De nombreux travaux mobilisent aussi des théories liées au management de crise ou management d’incertitude (21 articles; 11,93 %). Dans la même lignée que les théories de l’internationalisation, les théories en lien avec le management de crise apparaissent très liées au domaine du MI. En effet, les travaux mobilisent des outils et connaissances provenant de la littérature de gestion des risques et s’appliquent à traiter des problématiques liées à l’internationalisation et à la gestion de crise d’ampleur internationale (Suder et Czinkota, 2005). C’est le cas, par exemple, des travaux de Tan et Enderwick (2006) qui s’intéressent à la pandémie du SRAS et montrent comment des outils comme l’approche stratégique basée sur les scénarios et le développement de plans de continuité apportent une forte flexibilité aux entreprises et permettent une meilleure préparation face à ces chocs. Ces théories sont davantage mobilisées en association avec des méthodologies qualitatives pour appréhender les mécanismes de gestion de crise (Jallat et Shultz, 2011).

De même, les théories institutionnelle et néo-institutionnelle sont très mobilisées dans notre corpus (19 articles; 10,80 %). Celles-ci mettent l’accent sur l’influence que l’environnement institutionnel exerce sur les firmes, qui doivent se conformer aux normes et aux règles en vigueur pour garantir leur légitimité et leur pérennité (Perez-Batres et Eden, 2008). Elles se prêtent bien aux études sur les chocs exogènes, car chaque opération internationale est soumise à de nouvelles contraintes et évolutions du paysage institutionnel. Ainsi, les changements institutionnels majeurs et soudains, découlant par exemple, des crises financières, affectent particulièrement l’environnement institutionnel le rendant très incertain voire instable dans le cas où l’environnement institutionnel est dit faible (Williams et Martinez, 2012). Les firmes opérant sur ces marchés, sont donc, amenées à adapter leurs capacités internes pour pouvoir survivre et se maintenir dans ces nouvelles conditions. La limite de leur rationalité les amène à adopter des comportements mimétiques sur leurs pairs pour « atténuer l’incertitude de l’environnement institutionnel post-crise » (Chung et Beamish, 2005, p. 44). La mobilisation de ces théories apparait très liée au domaine de recherche du MI. Les thématiques soulevées concernent les questions de choix de mode d’entrée et de performance internationale des multinationales au regard notamment de problématiques liées à la gestion d’incertitude institutionnelle et politique, à la complexité ou instabilité institutionnelle des marchés étrangers (Chung et Beamish, 2005) ou encore à la légitimité des firmes étrangères confrontées à des pressions institutionnelles locales (Hasija, Liou et Ellstrand, 2020).
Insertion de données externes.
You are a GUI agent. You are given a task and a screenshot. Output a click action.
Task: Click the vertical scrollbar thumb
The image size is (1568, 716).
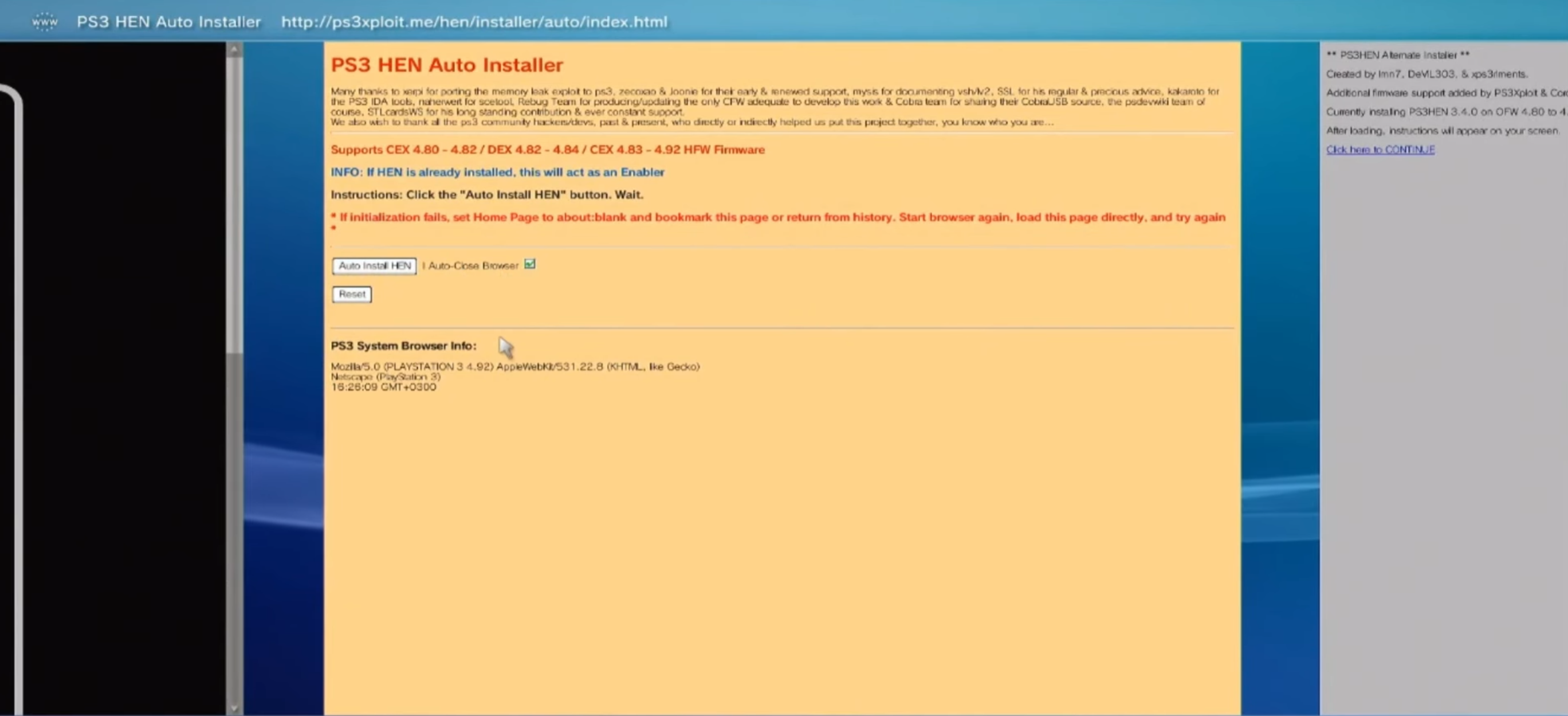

Dans cette lignée, nous retrouvons la théorie des parties prenantes (1 article; 0,57 %). Celle-ci s’apparente aussi aux pressions que peuvent exercer les parties prenantes locales et internationales présentes sur le marché étranger sur le type de réponses des multinationales (par exemple, action directe/indirecte) confrontées à ces fortes turbulences (Oetzel et Getz, 2012).

De plus, nous retrouvons la théorie de l’apprentissage organisationnel (15 articles; 8,52 %) qui permet d’expliquer la prise de décision d’une entreprise en lien avec ses expériences et apprentissages passés. Plusieurs questions entourent ce cadre théorique et correspondent à la dimension d’acquisition de ces apprentissages et de leur transférabilité. C’est le cas de l’article de Oh et Oetzel (2017) qui traite des limites de la transférabilité de ces apprentissages liés à des expériences passées dans la gestion de conflits violents sur un marché étranger. Ils explorent une de ces limites qui s’assimile à la forte contingence des expériences en lien avec un marché spécifique qui sont à la fois très difficiles à transférer vers d’autres marchés étrangers mais qui présentent un effet positif sur le niveau d’investissement lors de l’apparition de chocs exogènes semblables sur ce même marché.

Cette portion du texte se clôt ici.